- [Task instructions]: Find the line with "At what coordinates" in the entries below, then output every line from it down to the line with "Task: Open user Dimitar Chervenakov", exactly and with no pictures.

Segment Start: Data extracts

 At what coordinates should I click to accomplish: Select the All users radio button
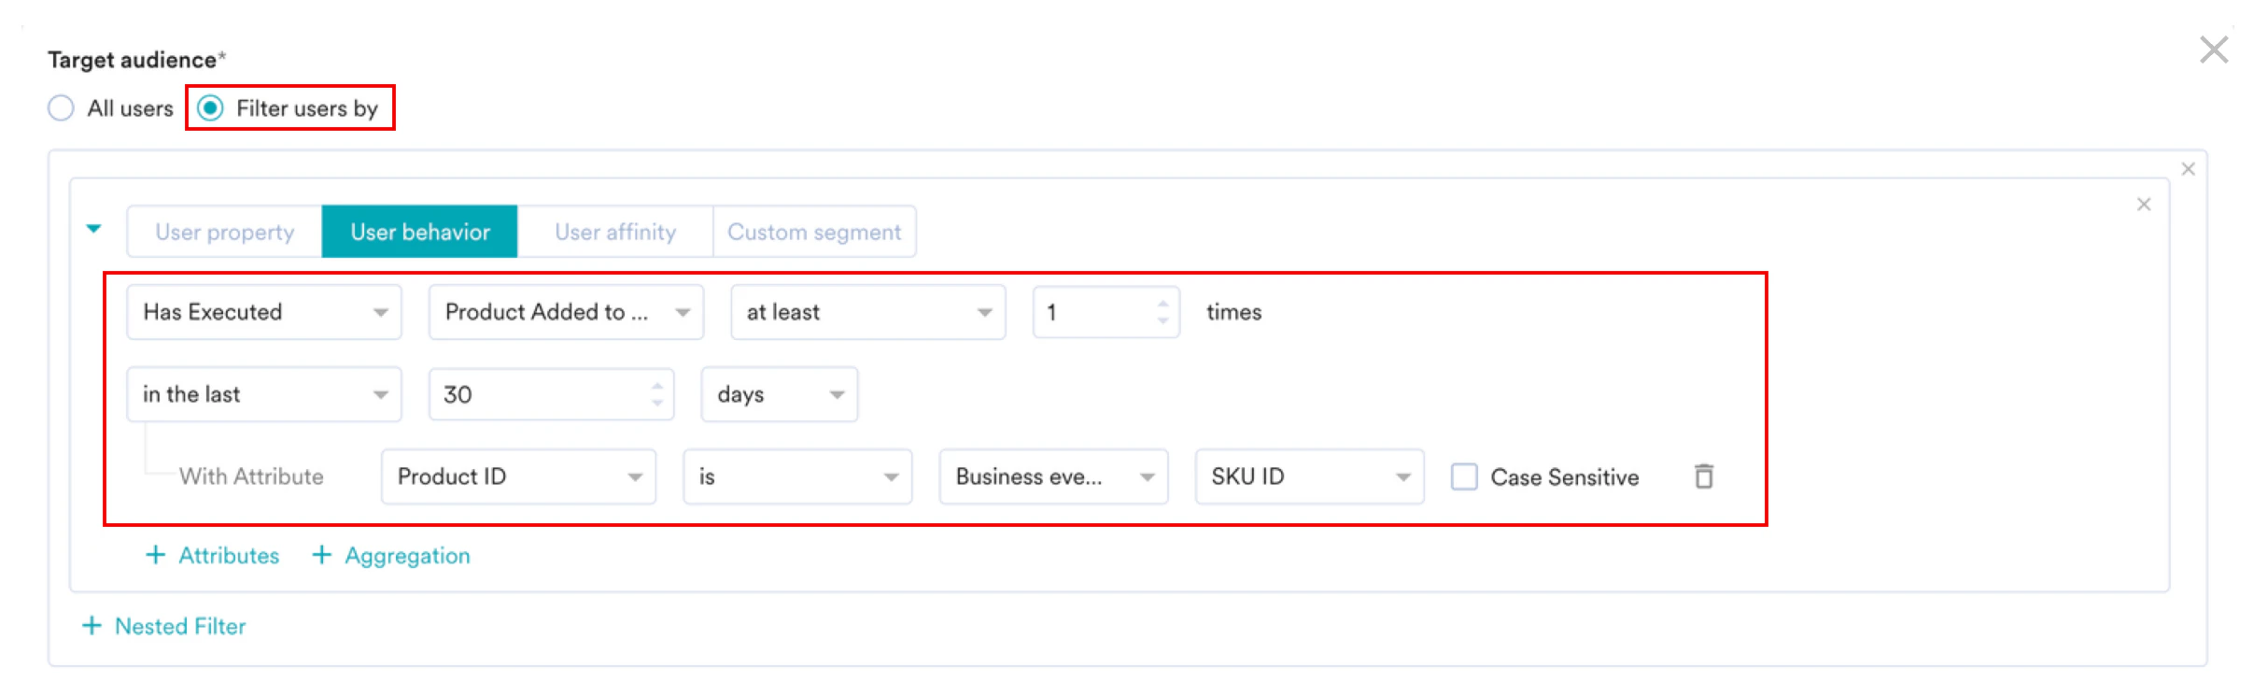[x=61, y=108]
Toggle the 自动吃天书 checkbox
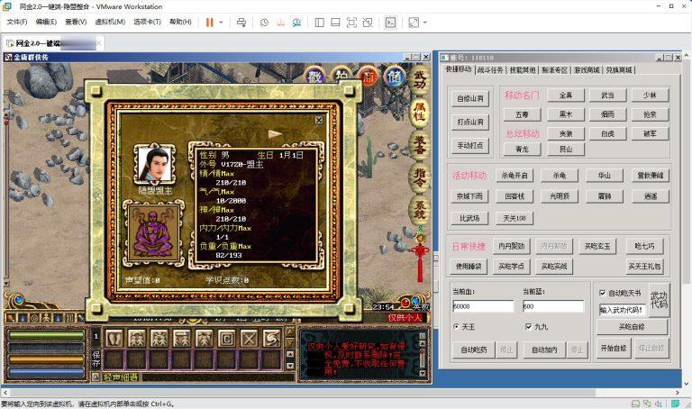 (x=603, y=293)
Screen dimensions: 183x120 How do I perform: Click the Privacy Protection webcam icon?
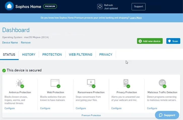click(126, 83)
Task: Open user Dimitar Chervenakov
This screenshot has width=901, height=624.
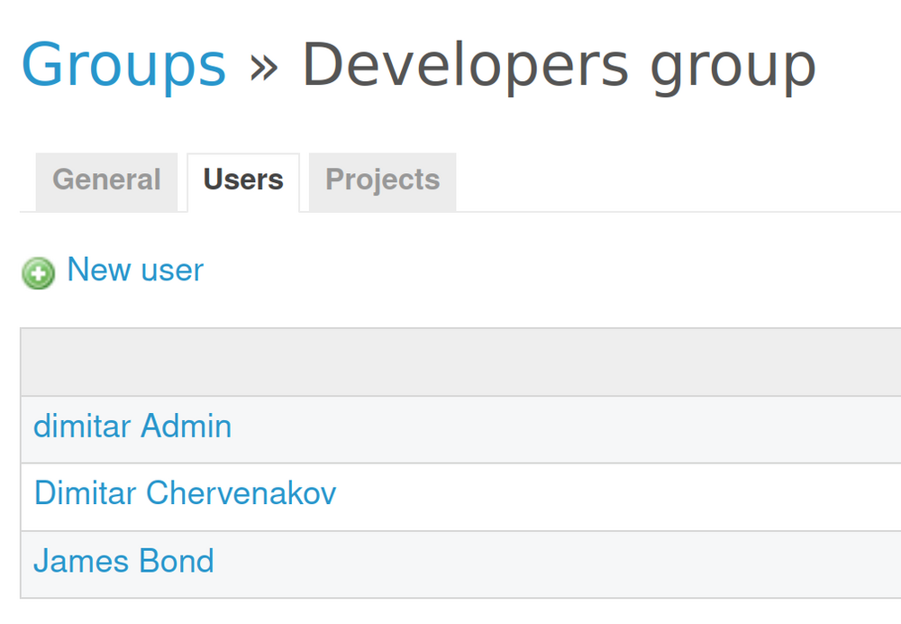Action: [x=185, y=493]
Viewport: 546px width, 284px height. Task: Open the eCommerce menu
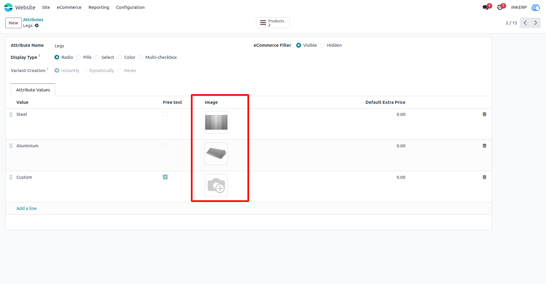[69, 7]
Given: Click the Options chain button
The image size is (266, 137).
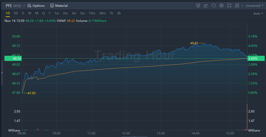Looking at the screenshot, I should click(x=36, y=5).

Segment End: Data extracts
Segment Start: Data extracts

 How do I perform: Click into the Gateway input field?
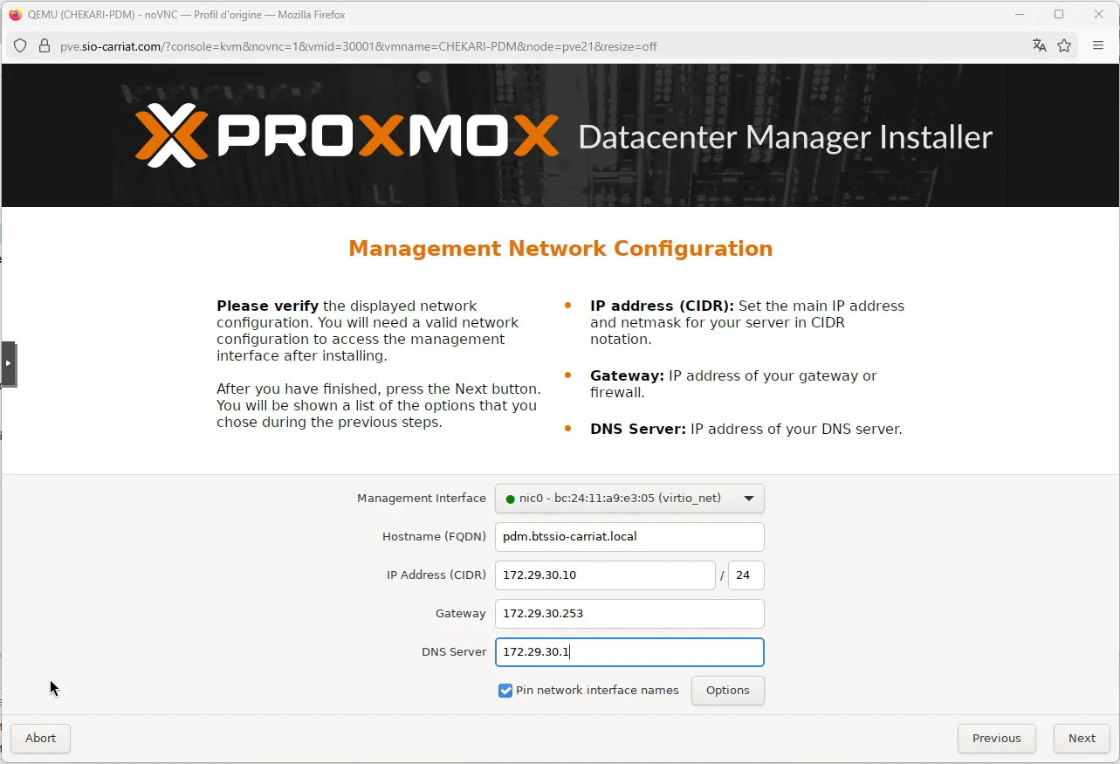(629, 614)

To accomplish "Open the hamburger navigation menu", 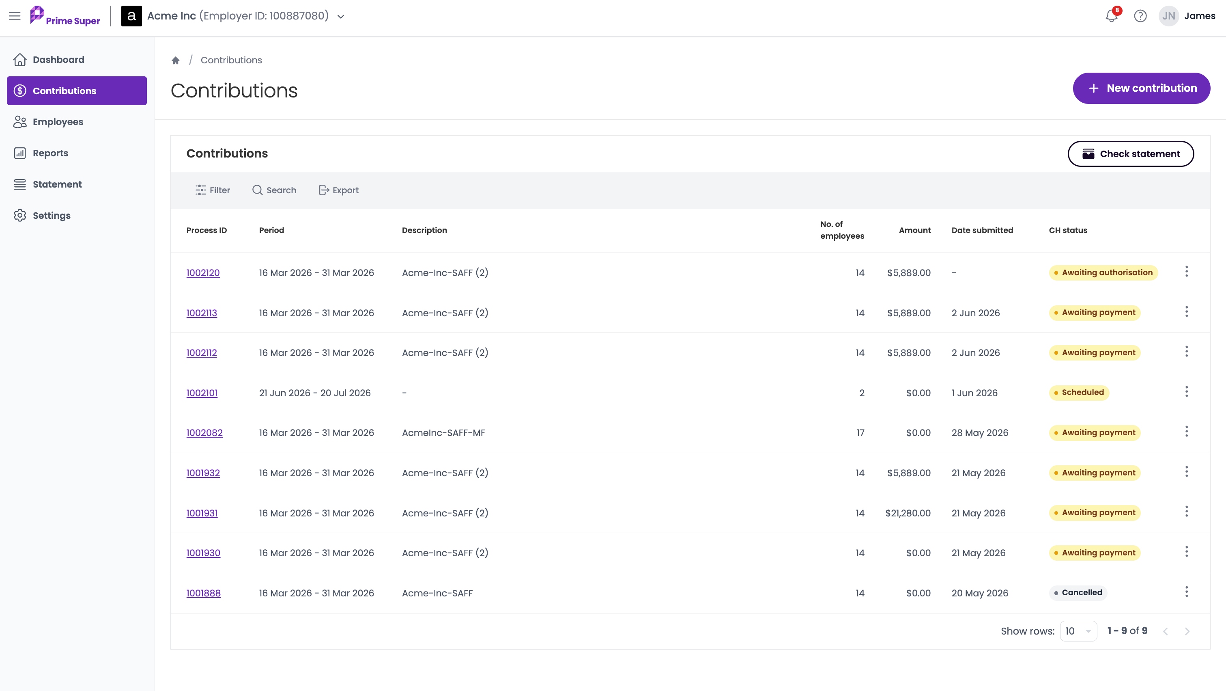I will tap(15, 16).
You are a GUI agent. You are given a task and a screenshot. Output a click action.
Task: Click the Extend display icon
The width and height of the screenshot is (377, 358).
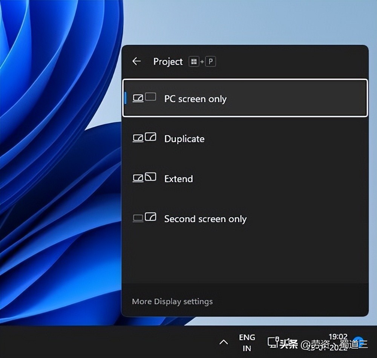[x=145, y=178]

Segment End: Data extracts
Segment Start: Data extracts

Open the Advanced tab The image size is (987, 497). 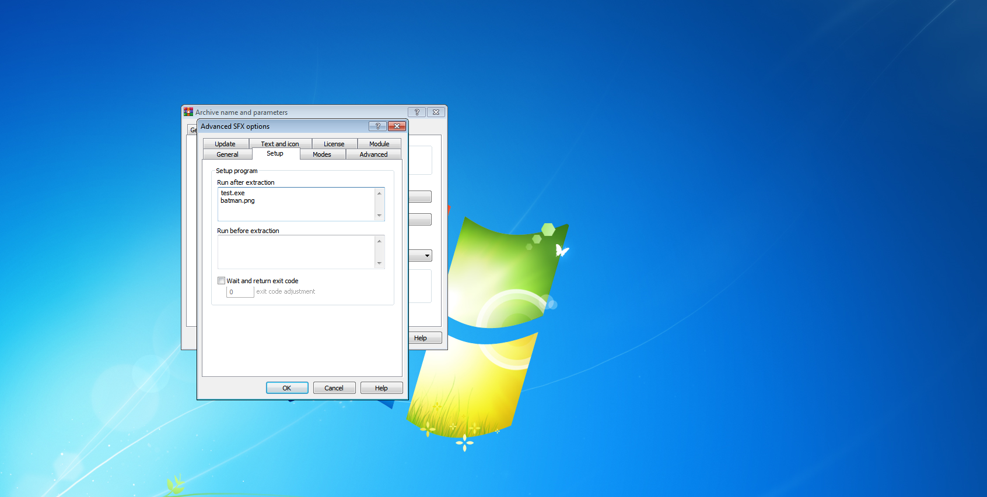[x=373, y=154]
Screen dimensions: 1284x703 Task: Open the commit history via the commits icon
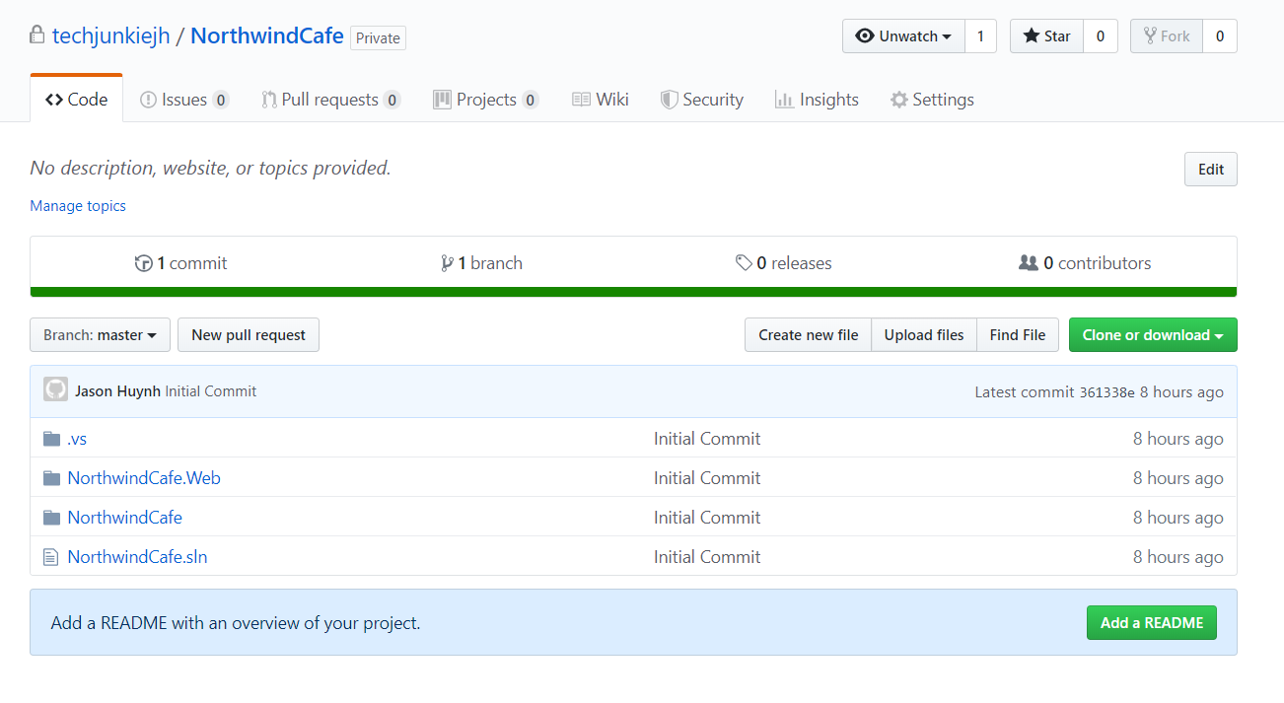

Segment End: Data extracts

- [Task solution]:
 At what coordinates should I click to accomplish: Select the All users radio button
[x=61, y=108]
Toggle the 自动吃天书 checkbox
 (x=603, y=293)
Screen dimensions: 183x120 How do I perform: Click the Privacy Protection webcam icon?
click(126, 83)
Task: Open user Dimitar Chervenakov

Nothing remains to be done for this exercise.